If DNS for logs.home.helix9.org doesn't yet resolve, the request never reaches Traefik's logs router and you may hit a wildcard fallback. Run playbooks/vyos_dns.yml to register the subdomain.

Vector logs Healthcheck failed. Unexpected status: 400 Bad Request

VictoriaLogs doesn't implement /_cluster/health, which Vector's ES sink probes by default. Confirm healthcheck: { enabled: false } is set in vector.yaml. Re-render via the playbook if missing.

Vector log spam unsupported path requested: /_cluster/health (server side)

Same root cause as above, observed from VictoriaLogs' point of view. Fix in the shipper, not the server.

Logs from one host missing

ssh <host> systemctl status vector
ssh <host> journalctl -u vector -n 100

Common causes:

  • Vector not installed (host not in lxc group? enable_logging: false?).
  • Sink unreachable (firewall blocking <host> → 10.69.20.79:9428).
  • Vector user not in systemd-journal group → no journald read access.

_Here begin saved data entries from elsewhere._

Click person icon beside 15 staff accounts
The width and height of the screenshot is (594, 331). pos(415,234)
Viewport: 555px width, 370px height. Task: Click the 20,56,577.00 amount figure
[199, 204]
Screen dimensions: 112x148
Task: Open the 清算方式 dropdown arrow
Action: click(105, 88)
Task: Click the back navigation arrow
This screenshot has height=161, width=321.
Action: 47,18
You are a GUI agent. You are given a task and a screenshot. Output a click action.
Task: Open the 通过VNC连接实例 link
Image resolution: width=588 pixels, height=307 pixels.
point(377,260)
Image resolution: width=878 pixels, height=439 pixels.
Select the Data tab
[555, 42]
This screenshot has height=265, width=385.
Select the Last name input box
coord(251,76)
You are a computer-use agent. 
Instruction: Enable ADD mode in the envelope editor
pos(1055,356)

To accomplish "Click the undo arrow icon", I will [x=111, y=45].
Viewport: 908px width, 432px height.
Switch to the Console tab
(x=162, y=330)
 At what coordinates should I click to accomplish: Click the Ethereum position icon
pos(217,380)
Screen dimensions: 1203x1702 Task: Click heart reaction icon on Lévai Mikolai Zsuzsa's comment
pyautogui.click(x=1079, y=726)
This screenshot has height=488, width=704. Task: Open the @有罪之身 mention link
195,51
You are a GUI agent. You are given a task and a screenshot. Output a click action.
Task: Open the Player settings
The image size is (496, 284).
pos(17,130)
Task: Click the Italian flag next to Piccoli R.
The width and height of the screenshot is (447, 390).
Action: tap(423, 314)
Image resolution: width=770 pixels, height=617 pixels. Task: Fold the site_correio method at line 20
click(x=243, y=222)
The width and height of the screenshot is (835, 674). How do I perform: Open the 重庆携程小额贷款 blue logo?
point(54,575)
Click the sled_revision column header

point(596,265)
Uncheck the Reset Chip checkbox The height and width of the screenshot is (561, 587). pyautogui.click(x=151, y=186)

Hex-soup unit names appearing again

Means new transient unit pattern not matched by the regex in the enrich transform. Extend the pattern in vector.yaml.j2:

if match(unit, r'^[0-9a-f]{16,}\.(service|scope|mount)$') { ... }

…adding the new suffix (e.g. slice, timer) if needed.

Stream cardinality explodes

If vl_streams_created_total rate ramps up, something is putting a high-cardinality value into a stream field (e.g. a PID or session ID into service). Bring it back to a small enumerable set. Each unique (host, service, vlan_group) combo is one stream.

Ansible SSH fails — "agent refused operation" or "Connection closed"

ssh-agent has a hardware key (FIDO/SK) loaded; sshd tries it first, agent refuses (touch required), MaxAuthTries exhausted before id_ed25519_ansible is offered. Fix is baked into ansible.cfg:

ssh_args = ... -o IdentitiesOnly=yes -o IdentityAgent=none

If you still see it, confirm those flags are present.


Credentials

None — VictoriaLogs has no auth of its own. Access control is purely network (LAN bypass) + Authentik forward-auth in Traefik for external traffic. The ingest endpoint on 10.69.20.79:9428 is open to anything inside the VLAN mesh, which is fine for now; VyOS limits cross-zone traffic.

If you ever need auth: drop vmauth in front, or use Traefik's basic-auth middleware on a separate ingest hostname.


Known Issues / Caveats

Old transient unit names already stored

The hex-name collapse only applies to new ingest. Old events keep their original service value until 30-day retention drops them. The Stream fields panel in VMUI will keep showing those values until they age out.

No alerting on logs yet

vmalert isn't wired up. Could be added later — Alertmanager is already running in the metrics LXC, so adding vmalert pointing at VictoriaLogs and forwarding to Alertmanager is a small lift.

Single-node, no HA

OSS VictoriaLogs is single-binary; no replication, no clustering. At our volume and SLA that's fine. Back up /var/lib/victorialogs via Proxmox Backup if log retention is precious.

Vector buffers in memory

data_dir: /var/lib/vector is set, but the ES sink uses an in-memory queue by default. A long VictoriaLogs outage will drop events on Vector restart. For larger setups, switch the sink to disk buffer (buffer.type: disk).

Healthcheck must stay off

Vector's ES sink calls GET /_cluster/health which VictoriaLogs answers 400. Vector treats that as a hard failure at startup → Vector won't start. We disable the healthcheck explicitly. Don't remove that line.